И он тут же, почти слово в слово повторил оду. Окончив ее, мальчик сказал застывшему от изумления учителю:

– Видите, я не солгал, я знаю стихи, но читать их не решаюсь; мне будет стыдно выступать в присутствии падишаха и высоких особ…

– Дитя мое, – ответил учитель, – стыдиться тут нечего, ведь все они, перед кем ты будешь читать, попросту могильные плиты.

Впоследствии Кемаль, вспоминая свои школьные годы, часто говорил:

– На меня эти слова учителя произвели такое впечатление, что в торжественный день я прочел без запинки громким, не срывающимся голосом всю оду, как-будто я видел перед собой не падишаха с его пышной свитой, но, действительно, могильные плиты.

После этого всю мою жизнь, когда мне приходилось быть в присутствии султана, визирей и других важных особ, я не придавал им большего значения, чем могильным плитам.
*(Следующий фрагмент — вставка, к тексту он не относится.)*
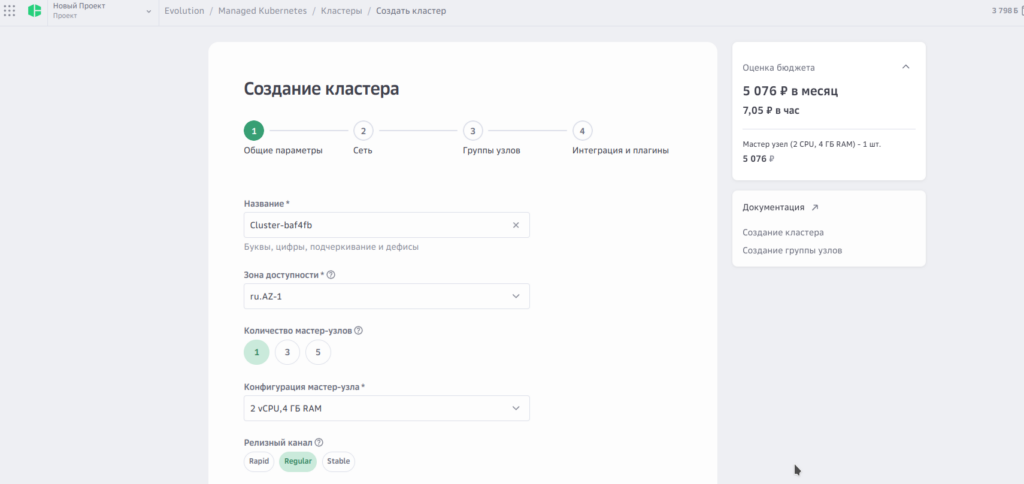This screenshot has height=484, width=1024.
Task: Open the Создание кластера documentation link
Action: coord(783,232)
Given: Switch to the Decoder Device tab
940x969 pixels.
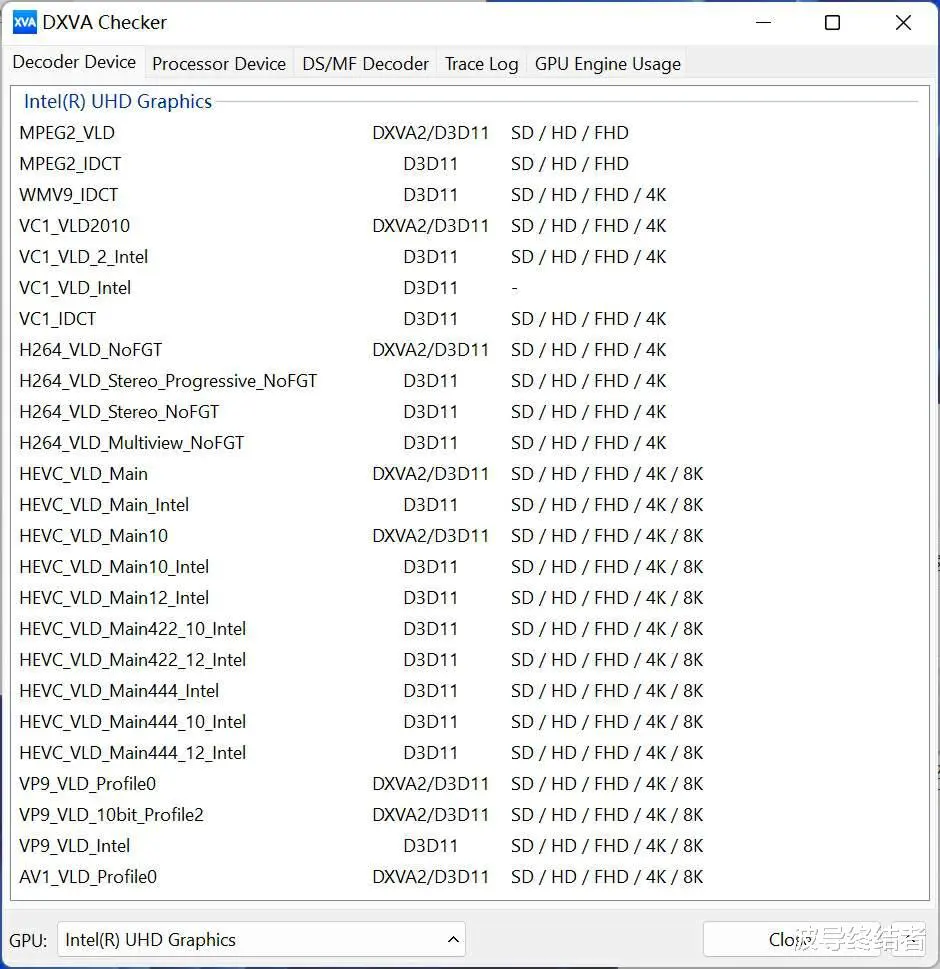Looking at the screenshot, I should pyautogui.click(x=74, y=62).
Трудно найти более характерный штрих в формировании будущего борца с абсолютизмом. Не только в то время, но и шестьдесят-семьдесят лет спустя для темного, забитого населения Турции, воспитанного в диком религиозном фанатизме, падишах все еще продолжал оставаться «тенью аллаха на земле». И вот, незаметный школьный учитель простой фразой на всю жизнь рассеивает у своего ученика священный трепет перед фетишем, созданным веками мракобесия.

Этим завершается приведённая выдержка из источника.